TASK TO CARRY OUT — Every line containing "will" should be identified and copied from the data below.
>>
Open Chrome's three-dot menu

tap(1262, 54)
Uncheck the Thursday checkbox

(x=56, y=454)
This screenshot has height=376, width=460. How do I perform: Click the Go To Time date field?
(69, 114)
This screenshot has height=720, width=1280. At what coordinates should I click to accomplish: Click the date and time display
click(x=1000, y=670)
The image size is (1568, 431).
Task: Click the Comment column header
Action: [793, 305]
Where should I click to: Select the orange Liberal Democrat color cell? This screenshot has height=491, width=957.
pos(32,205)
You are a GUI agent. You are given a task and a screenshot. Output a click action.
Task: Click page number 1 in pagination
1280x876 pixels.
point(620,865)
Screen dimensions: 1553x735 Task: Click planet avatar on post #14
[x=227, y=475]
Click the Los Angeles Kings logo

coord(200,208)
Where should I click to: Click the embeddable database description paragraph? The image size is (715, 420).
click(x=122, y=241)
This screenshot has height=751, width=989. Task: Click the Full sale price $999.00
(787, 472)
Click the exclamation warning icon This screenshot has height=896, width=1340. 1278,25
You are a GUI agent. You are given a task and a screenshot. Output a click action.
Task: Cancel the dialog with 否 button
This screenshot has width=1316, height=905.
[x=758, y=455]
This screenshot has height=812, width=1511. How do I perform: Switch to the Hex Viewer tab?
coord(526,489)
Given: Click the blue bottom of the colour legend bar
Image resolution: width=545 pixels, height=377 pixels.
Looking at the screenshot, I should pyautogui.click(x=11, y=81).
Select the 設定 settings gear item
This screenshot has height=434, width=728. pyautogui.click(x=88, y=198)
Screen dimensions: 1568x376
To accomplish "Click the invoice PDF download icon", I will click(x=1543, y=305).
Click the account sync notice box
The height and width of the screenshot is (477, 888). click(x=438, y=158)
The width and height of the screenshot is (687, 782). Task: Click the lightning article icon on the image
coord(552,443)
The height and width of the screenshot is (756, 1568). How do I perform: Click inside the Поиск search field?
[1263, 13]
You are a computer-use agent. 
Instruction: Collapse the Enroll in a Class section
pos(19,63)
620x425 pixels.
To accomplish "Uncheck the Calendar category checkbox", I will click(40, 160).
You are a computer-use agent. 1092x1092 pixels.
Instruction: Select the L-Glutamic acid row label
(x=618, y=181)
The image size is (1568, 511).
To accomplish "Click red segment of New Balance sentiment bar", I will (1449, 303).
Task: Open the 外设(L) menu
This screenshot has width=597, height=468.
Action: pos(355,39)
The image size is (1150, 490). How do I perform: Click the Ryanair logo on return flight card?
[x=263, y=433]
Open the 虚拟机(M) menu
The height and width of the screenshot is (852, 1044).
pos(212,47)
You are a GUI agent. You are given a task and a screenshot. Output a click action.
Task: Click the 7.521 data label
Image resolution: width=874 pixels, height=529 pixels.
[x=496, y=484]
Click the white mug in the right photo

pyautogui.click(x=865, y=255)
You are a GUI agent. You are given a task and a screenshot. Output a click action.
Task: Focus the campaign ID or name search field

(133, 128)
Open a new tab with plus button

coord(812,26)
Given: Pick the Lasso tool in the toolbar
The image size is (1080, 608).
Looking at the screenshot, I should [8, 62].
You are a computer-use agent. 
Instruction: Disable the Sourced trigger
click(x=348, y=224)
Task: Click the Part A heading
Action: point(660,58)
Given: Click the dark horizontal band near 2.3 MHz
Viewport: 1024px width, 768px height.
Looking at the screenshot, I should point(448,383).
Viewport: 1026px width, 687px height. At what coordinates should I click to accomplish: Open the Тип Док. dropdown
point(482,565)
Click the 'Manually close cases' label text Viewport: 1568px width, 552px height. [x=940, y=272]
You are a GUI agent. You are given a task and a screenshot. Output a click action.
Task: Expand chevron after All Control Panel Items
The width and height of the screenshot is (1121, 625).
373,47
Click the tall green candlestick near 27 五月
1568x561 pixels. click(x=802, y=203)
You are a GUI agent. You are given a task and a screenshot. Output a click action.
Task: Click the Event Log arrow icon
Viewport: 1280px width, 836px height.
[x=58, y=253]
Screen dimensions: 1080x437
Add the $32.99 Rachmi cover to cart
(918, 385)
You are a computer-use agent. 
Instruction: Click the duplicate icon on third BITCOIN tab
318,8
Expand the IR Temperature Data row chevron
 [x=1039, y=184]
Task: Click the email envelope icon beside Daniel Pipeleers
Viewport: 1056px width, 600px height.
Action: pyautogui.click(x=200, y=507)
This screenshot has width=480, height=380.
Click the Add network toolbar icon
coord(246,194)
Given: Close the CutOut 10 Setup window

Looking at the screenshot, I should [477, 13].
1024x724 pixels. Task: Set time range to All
<<
EXERCISE OUTPUT —
To accomplish "Click the invoice PDF download icon", I will click(x=1543, y=305).
To accomplish "Uncheck the Calendar category checkbox", I will click(40, 160).
To accomplish "Click red segment of New Balance sentiment bar", I will (1449, 303).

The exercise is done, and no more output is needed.